The Brooklyn-based nine-piece instrumental outfit burst onto the scene in 2005 with a big, blaring, brass-driven Afrobeat sound that drew on Fela Kuti and New Orleans funk. As they evolved, they brought in the otherworldly sounds of Ethiopian jazz and crafted an infectious, party-friendly sound that made them an acclaimed live act on the festival circuit.
More recently, Budos, which makes its Aspen debut Saturday at Belly Up, has taken a hard turn toward raw rock — layering grittier guitar and bass over its funky core.
After making three sequentially numbered self-titled records — “The Budos Band” in 2005 through “The Budos Band III” in 2010 — they swerved toward a more raw, rock-based sound on the 2014 album “Burnt Offering.” The harder sound, with elements of psych-rock, was a natural evolution, said baritone sax player Jared Tankel.
“We’ve been listening to Black Sabbath and Thin Lizzy and all these ’70s rock bands together on the road since we started playing together,” Tankel explained in a recent phone interview. “It’s always ben in our listening diet and in our blood to a certain extent. It just took a minute for us to figure out how to translate it into our music.”

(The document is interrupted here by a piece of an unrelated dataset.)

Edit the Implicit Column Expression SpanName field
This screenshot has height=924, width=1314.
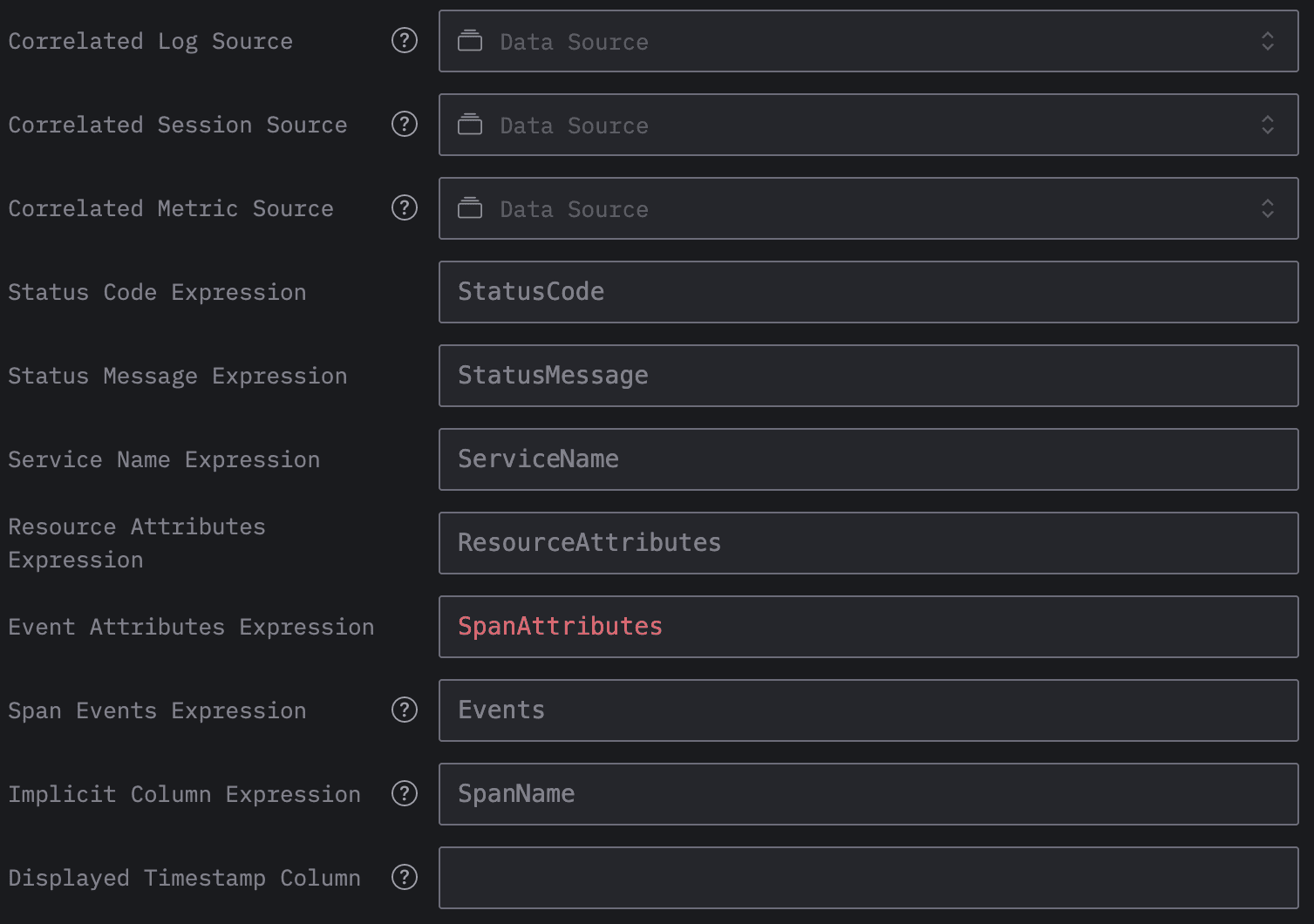pos(868,794)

The band, going into the most recent record, made a conscious effort to try to bring out more of their rock side.
“There was a switch we needed to flip to really bring it there in the studio,” Tankel said.

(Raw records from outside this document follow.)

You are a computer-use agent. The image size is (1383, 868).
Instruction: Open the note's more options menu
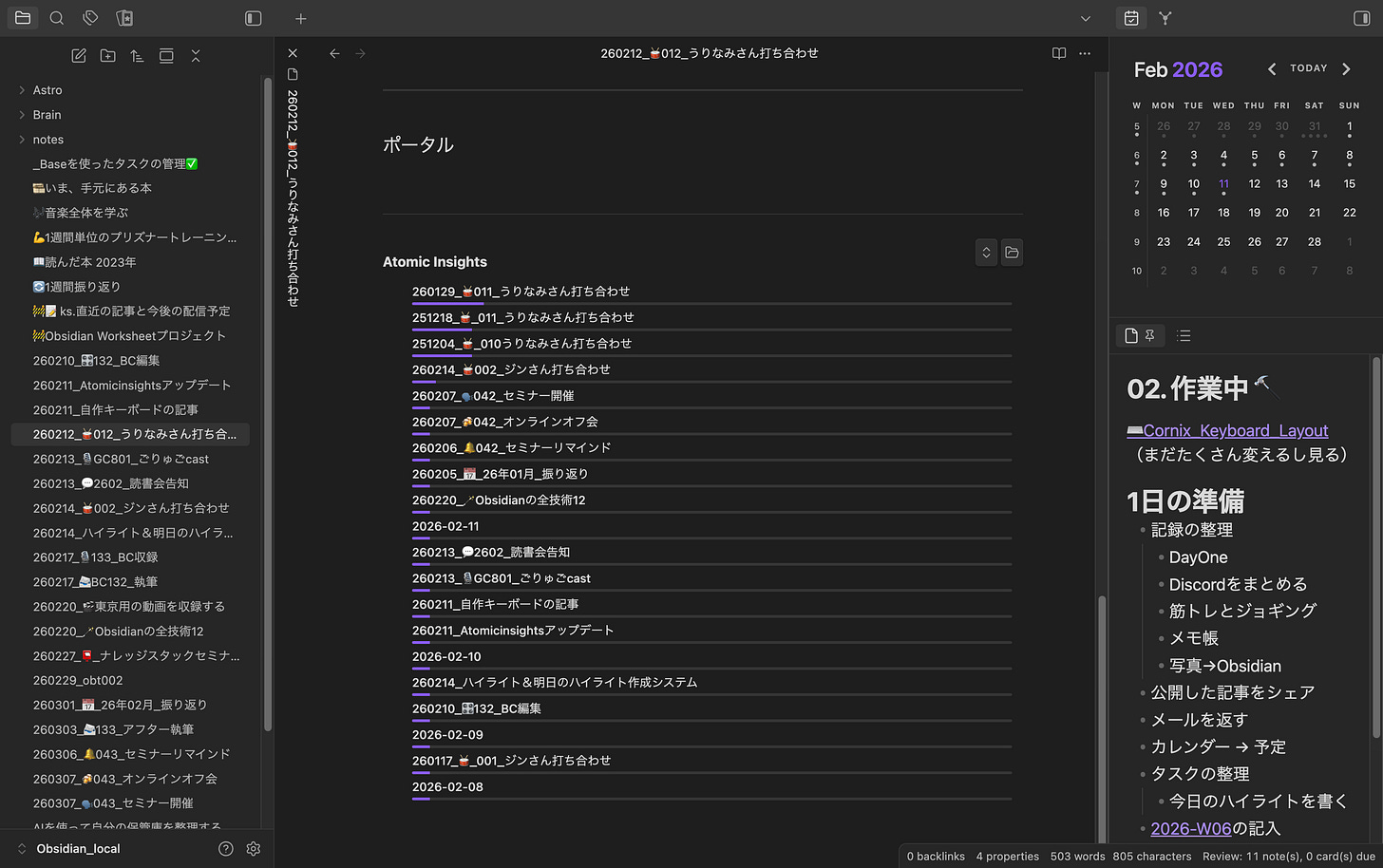(1085, 53)
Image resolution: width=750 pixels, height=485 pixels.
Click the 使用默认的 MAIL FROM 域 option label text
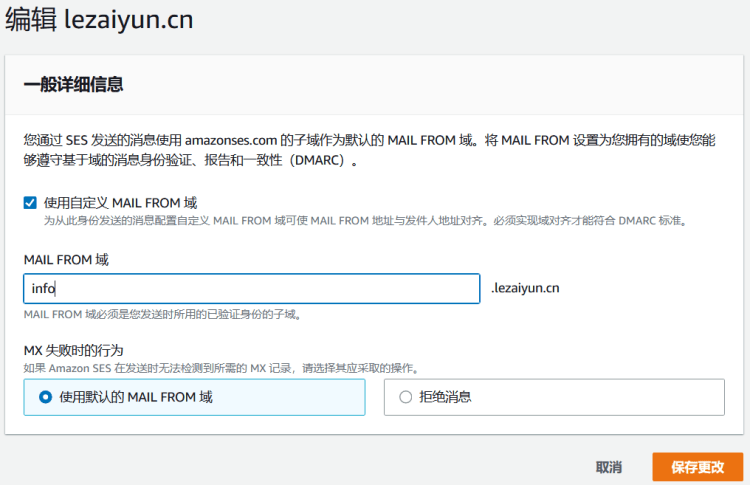136,397
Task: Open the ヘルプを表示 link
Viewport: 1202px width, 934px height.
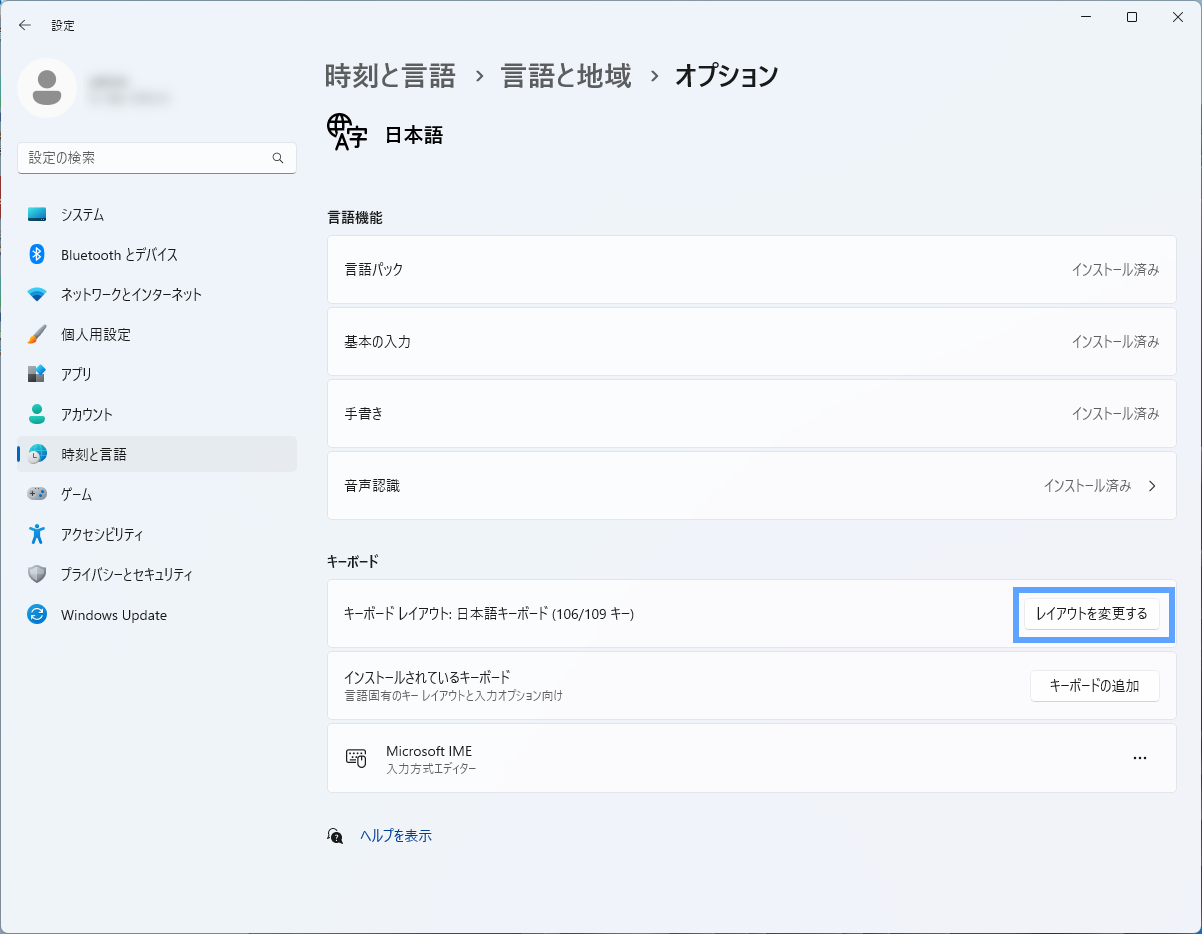Action: (x=396, y=836)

With nine members and an intricate ever-evolving sonic palette, Budos writes songs collaboratively. Early on, as they were navigating the global strands they wanted to incorporate into the Budos project, one member might write a song and then bring in others to help. These days they work together and hammer out songs by writing and jamming as a unit. They produced “Burnt Offering” without an outside producer.
The band’s live sets these days draw from “Burnt Offering” and new material from a record that’s due out next year, along with tracks from the band’s first three albums. The earlier songs have taken on new life since the band’s pivot toward rock.

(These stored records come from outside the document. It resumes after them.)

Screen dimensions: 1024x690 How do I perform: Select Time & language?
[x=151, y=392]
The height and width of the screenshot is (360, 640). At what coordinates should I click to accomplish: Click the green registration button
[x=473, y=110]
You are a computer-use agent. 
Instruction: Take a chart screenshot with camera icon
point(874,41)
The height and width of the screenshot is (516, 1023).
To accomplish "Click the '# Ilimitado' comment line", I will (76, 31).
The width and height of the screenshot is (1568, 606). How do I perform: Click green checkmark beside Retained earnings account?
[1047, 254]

“It’s not quite as pretty and clean as the recording is that we made however many years ago,” Tankel said. “There’s a little more fuzz, more distortion, more rock ’n’ roll. It’s been nice to rediscover those in a certain way and bring some new life to them after playing them for so many years.”
The Budos Band has a hard-won reputation for wild, high-energy shows and packed dance floors. Keeping that momentum going depends on some hard-charging tour habits — “we have a rider with a lot of beer on it” — and on the band’s foundation in close friendships.
“It’s stayed fun for us,” Tankel said. “It’s never felt like a job we have to go out and do.”